Start by creating two data files, with these names and contents:

household.dat

01 Woody   DOG
02 Vicky   HUMAN
03 Puddle  CAT
03 Masie   DOG
05 Pixie   RABBIT
06 Ollie   CAT
07 Craig   HUMAN
08 Elf     RABBIT

species.dat

BIRD  2-legs feathers small
CAT   4-legs fur      small
DOG   4-legs fur      big
HUMAN 2-legs hair     big

Save them in a folder and open a command line there.

You can see that household.dat contains a list of all the people and animals in my house (yes, we really do have that many pets). Each has an id number, a name and a species. In species.dat there is supplementary information about each of the species types. We are going to join these data files together in to a single file.

To work properly, join requires both files to be sorted alphabetically by the joining field. You can see that species.dat is ok, but household.dat needs some work. So before we can join, we need to sort. This command sorts household.dat by the 3rd field and saves the result in household.dat.sorted.

> sort -k 3 household.dat > household.dat.sorted

By default sort assumes that fields are space separated, if they're not you can use the -t switch like so:

> sort -k 3 -t ',' household.csv > household.csv.sorted

Now we have our data files both sorted by the joining field we can join them together.

By default join assumes that the joining identifier is in the first column of both files, as this is not the case for household.dat.sorted we need to specify the 3rd field of the 1st file as the joining field.

> join -1 3 household.dat.sorted species.dat
CAT 03 Puddle 4-legs fur small
CAT 06 Ollie 4-legs fur small
DOG 01 Woody 4-legs fur big
DOG 03 Masie 4-legs fur big
HUMAN 02 Vicky 2-legs hair big
HUMAN 07 Craig 2-legs hair big

Note: As with sort, join assumes that fields are space separated, if they are not you can specify the delimiter with the -t switch in the same way.

We can see that the appropriate species information has been appended to the end of each matching row in the data file. This is the basics of what join can do.

But there's more.

Notice that the rabbits are missing from the output? This is because there is no species information for RABBIT in species.dat. By default join excludes any non-matching rows. To include non-matching rows from the first file use the -a switch.
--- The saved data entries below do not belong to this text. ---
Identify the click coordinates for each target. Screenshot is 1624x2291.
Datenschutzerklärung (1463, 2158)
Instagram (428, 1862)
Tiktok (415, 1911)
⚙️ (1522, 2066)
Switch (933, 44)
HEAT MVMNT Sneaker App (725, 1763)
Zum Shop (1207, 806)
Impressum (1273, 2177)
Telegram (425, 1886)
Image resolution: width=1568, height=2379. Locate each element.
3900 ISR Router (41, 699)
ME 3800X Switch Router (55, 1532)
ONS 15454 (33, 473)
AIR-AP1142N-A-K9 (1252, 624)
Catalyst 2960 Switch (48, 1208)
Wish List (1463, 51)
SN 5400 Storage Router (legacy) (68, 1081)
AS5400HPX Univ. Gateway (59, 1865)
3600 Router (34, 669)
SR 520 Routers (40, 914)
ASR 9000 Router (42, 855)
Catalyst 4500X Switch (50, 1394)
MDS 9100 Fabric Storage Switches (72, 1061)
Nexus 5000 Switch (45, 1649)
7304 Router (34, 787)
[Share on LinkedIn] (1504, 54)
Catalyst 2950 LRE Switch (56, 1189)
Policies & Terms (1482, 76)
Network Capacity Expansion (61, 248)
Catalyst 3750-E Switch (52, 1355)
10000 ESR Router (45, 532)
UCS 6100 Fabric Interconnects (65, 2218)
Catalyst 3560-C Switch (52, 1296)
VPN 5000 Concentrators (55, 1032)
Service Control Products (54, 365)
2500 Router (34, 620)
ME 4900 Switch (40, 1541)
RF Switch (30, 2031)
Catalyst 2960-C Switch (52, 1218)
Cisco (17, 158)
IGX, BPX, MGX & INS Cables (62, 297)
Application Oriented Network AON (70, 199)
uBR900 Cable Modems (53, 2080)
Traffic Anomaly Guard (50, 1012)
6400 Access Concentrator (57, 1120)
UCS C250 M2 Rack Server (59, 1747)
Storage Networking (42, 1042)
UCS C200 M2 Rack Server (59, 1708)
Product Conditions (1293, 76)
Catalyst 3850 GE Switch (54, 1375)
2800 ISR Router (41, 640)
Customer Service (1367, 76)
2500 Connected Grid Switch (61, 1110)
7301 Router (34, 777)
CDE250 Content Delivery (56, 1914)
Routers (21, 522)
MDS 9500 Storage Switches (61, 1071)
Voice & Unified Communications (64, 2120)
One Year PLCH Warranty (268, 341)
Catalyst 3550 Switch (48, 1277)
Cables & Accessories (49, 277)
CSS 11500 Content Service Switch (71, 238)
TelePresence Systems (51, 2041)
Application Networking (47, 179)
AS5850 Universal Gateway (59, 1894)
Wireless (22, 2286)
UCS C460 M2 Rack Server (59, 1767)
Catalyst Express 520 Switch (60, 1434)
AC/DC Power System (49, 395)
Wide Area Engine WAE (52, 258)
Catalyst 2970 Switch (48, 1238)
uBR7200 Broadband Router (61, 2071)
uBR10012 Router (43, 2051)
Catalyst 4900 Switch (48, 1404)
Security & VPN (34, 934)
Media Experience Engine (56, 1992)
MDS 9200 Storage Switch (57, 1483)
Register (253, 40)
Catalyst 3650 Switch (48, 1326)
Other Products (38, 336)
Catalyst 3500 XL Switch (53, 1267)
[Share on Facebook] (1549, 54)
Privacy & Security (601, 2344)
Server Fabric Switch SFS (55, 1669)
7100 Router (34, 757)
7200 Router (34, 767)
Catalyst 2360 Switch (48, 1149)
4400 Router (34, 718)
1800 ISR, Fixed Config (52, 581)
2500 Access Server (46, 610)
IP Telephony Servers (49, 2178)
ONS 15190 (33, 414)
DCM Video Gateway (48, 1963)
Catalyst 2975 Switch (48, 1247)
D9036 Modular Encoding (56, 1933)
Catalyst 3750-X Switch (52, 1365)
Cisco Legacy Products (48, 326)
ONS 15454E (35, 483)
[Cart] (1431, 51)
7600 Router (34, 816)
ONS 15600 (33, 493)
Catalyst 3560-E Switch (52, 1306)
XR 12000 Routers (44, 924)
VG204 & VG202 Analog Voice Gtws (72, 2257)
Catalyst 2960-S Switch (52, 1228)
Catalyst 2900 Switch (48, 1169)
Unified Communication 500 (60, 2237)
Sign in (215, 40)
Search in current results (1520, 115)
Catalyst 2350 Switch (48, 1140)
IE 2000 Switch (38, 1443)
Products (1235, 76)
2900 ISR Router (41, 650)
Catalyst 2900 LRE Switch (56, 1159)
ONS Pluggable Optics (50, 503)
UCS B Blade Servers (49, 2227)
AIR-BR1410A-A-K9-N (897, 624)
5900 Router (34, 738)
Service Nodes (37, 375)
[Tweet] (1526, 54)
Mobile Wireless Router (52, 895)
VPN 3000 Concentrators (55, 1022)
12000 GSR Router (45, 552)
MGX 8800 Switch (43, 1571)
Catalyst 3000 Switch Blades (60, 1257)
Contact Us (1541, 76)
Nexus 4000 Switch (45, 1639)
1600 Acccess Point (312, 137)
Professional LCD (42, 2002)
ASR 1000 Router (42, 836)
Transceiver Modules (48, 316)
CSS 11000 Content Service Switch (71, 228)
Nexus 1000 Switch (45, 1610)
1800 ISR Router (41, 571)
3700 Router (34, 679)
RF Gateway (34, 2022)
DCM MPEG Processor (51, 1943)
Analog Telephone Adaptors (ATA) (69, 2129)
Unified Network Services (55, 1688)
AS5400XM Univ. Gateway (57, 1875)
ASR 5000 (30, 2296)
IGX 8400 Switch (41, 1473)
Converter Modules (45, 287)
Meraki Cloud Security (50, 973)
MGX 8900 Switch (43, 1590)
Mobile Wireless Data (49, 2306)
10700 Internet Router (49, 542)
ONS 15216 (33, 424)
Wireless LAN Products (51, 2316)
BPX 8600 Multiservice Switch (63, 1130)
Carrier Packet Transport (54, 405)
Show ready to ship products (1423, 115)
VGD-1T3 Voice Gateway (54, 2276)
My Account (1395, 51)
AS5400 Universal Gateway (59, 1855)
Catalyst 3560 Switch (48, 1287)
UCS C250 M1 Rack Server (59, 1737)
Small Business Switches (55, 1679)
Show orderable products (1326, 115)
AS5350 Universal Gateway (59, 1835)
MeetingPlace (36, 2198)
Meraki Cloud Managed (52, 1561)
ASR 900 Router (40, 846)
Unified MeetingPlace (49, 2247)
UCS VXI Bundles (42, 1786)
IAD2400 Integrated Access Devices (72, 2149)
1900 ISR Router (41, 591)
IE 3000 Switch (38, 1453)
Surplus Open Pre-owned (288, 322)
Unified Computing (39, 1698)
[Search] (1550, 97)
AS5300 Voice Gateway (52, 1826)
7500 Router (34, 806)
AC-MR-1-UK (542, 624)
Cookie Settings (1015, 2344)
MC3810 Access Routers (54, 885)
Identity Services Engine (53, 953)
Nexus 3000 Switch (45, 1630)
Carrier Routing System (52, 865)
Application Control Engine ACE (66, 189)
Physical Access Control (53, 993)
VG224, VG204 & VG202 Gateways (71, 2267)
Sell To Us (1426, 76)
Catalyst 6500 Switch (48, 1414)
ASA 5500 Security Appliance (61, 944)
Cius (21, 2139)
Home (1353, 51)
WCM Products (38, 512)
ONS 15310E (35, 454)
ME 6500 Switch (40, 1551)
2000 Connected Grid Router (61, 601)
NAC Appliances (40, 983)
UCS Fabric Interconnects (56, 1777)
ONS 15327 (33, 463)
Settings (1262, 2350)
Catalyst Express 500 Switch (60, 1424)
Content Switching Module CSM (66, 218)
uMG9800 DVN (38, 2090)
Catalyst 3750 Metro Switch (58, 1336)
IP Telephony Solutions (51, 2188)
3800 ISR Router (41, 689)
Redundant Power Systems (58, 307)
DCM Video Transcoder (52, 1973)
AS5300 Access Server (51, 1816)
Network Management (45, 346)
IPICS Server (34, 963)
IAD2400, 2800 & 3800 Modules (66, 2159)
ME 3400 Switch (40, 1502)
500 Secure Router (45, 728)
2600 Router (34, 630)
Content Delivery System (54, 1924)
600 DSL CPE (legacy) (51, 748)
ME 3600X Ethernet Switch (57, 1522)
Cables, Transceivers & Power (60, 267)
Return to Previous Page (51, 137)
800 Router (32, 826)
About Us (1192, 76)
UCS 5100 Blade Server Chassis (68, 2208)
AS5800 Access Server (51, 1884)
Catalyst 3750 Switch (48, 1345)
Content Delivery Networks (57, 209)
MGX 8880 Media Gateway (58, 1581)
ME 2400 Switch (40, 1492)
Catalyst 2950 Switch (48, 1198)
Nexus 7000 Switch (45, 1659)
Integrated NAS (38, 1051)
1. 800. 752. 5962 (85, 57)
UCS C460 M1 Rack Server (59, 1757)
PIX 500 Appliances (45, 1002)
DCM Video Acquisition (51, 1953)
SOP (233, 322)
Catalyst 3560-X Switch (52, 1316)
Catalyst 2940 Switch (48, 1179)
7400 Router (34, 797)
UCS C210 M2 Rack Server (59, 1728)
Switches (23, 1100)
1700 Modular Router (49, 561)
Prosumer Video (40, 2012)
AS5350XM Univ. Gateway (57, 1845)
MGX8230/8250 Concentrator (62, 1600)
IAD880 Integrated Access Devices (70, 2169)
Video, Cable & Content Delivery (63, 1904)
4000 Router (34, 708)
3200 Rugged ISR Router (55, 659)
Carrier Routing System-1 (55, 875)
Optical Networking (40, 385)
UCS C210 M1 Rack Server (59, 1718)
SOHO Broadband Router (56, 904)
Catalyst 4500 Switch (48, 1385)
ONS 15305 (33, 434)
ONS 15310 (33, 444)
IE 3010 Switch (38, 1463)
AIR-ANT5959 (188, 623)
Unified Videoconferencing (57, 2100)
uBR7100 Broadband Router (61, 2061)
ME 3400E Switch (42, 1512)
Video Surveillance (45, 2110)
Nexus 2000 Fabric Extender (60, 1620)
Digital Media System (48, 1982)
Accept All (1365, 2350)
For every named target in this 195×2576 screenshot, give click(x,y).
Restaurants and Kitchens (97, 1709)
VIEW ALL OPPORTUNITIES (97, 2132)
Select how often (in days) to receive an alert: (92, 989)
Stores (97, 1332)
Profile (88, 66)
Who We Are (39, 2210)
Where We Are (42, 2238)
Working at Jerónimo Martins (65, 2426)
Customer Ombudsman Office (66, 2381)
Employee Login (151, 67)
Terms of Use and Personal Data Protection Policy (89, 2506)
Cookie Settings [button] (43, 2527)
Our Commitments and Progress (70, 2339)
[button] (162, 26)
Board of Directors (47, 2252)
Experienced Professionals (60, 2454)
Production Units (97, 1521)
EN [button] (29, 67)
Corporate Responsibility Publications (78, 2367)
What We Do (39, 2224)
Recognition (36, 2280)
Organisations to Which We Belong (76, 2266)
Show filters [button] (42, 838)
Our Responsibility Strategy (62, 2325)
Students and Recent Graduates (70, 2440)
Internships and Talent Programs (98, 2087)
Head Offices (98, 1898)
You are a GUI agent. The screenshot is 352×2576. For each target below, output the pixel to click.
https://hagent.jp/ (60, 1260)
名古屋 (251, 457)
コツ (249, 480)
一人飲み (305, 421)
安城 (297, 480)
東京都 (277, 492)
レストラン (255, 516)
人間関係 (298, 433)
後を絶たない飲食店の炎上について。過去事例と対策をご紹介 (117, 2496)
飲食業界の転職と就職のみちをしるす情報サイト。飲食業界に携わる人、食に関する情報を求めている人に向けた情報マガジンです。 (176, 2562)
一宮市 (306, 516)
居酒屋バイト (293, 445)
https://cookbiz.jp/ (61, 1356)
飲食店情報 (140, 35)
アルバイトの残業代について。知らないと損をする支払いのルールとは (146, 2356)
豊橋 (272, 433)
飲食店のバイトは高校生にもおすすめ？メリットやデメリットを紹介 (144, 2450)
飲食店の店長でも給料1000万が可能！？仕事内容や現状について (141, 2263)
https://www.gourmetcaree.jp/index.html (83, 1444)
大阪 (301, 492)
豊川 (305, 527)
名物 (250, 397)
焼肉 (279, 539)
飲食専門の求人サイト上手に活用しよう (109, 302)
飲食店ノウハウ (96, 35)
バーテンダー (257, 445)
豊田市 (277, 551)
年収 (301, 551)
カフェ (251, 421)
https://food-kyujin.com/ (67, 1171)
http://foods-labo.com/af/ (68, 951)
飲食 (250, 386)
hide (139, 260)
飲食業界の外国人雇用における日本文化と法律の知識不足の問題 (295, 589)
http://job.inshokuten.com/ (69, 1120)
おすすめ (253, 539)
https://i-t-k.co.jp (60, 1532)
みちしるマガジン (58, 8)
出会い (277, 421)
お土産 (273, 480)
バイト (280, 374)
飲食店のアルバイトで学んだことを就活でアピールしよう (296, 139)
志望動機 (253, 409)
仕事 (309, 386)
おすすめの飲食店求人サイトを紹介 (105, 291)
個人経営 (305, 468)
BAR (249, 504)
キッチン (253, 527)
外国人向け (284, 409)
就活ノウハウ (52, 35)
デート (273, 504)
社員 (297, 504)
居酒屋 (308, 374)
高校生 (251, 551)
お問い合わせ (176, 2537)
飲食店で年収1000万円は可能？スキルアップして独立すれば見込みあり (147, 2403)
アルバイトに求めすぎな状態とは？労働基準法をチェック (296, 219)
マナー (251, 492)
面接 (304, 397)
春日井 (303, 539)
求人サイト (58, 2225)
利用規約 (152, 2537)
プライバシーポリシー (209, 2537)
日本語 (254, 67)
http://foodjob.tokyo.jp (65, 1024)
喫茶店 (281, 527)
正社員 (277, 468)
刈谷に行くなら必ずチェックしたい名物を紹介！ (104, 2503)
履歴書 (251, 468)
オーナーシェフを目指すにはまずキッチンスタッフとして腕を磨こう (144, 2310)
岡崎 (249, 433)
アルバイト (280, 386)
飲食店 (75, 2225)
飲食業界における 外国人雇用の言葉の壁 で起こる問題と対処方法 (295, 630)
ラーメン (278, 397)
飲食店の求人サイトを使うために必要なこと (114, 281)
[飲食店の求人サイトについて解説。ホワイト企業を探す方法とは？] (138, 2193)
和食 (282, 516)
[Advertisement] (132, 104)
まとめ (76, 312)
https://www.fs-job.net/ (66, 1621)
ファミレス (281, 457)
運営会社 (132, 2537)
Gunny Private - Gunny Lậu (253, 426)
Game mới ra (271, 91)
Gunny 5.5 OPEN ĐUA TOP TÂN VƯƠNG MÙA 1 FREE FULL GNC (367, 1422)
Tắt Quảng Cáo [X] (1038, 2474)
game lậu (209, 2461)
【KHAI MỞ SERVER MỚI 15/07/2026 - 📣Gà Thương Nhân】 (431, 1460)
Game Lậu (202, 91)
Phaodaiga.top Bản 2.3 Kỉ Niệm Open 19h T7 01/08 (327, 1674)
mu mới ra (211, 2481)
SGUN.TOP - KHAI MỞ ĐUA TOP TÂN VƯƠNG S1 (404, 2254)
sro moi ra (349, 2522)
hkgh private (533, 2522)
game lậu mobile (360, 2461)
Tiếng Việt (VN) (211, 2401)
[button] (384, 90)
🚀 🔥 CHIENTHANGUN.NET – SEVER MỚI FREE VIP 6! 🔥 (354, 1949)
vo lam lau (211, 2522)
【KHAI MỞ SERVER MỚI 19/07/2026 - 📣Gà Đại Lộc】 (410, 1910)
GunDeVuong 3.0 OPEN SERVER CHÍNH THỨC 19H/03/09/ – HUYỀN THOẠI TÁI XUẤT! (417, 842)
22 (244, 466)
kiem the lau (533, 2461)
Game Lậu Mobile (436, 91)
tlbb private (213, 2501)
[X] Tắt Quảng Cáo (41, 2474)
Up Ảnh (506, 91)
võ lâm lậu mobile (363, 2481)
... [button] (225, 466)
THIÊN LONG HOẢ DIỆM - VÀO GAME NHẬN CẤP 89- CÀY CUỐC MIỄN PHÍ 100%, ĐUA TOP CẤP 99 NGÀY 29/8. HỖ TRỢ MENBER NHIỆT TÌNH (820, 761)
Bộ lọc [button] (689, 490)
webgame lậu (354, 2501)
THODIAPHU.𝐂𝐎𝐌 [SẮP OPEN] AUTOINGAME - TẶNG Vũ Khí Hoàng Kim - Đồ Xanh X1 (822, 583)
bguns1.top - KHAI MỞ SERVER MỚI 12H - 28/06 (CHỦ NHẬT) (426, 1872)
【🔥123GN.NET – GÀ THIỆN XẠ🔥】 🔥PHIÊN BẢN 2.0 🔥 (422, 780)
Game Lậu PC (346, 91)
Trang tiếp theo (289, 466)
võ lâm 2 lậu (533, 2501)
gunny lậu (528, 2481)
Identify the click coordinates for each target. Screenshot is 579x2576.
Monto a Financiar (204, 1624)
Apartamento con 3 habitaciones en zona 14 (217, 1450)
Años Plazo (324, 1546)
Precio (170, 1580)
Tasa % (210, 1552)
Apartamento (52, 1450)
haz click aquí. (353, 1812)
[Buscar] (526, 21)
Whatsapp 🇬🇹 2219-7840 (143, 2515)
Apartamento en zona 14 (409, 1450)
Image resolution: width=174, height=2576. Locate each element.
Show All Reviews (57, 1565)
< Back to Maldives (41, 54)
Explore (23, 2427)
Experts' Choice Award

>join -1 3 -a 1 household.dat.sorted species.dat 
CAT 03 Puddle 4-legs fur small
CAT 06 Ollie 4-legs fur small
DOG 01 Woody 4-legs fur big
DOG 03 Masie 4-legs fur big
HUMAN 02 Vicky 2-legs hair big
HUMAN 07 Craig 2-legs hair big
RABBIT 05 Pixie
RABBIT 08 Elf

If you used -a 2 instead, join would include non-matching rows from the second file. But beware, this could mess up the columns in your data file.

Also notice that join has formatted each row with the joining field at the start. We don't want this, we want each row to start with the unique ids from household.dat.

For this we can use the -o switch to format the output.

>join -1 3 -a 1 -o '1.1 1.2 1.3 2.2 2.3 2.4' household.dat.sorted species.dat 
03 Puddle CAT 4-legs fur small
06 Ollie CAT 4-legs fur small
01 Woody DOG 4-legs fur big
03 Masie DOG 4-legs fur big
02 Vicky HUMAN 2-legs hair big
07 Craig HUMAN 2-legs hair big
05 Pixie RABBIT
08 Elf RABBIT 

The parameter for the -o switch is a little strange. It specifies the order that fields will be displayed. e.g 1.3 is the 3rd field of the 1st file.

Finally we want to sort the output by the unique id, so we pipe the output through sort.

>join -1 3 -a 1 -o '1.1 1.2 1.3 2.2 2.3 2.4' household.dat.sorted species.dat | sort
01 Woody DOG 4-legs fur big
02 Vicky HUMAN 2-legs hair big
03 Masie DOG 4-legs fur big
03 Puddle CAT 4-legs fur small
05 Pixie RABBIT
06 Ollie CAT 4-legs fur small
07 Craig HUMAN 2-legs hair big
08 Elf RABBIT

It may seem like is a lot going on here, because there is. But in truth we've used just two commands to join together and format two data files. Levering the power of the shell to manipulate data sets is a valuable skill. Indeed, when working with very large data sets, it may be your only option.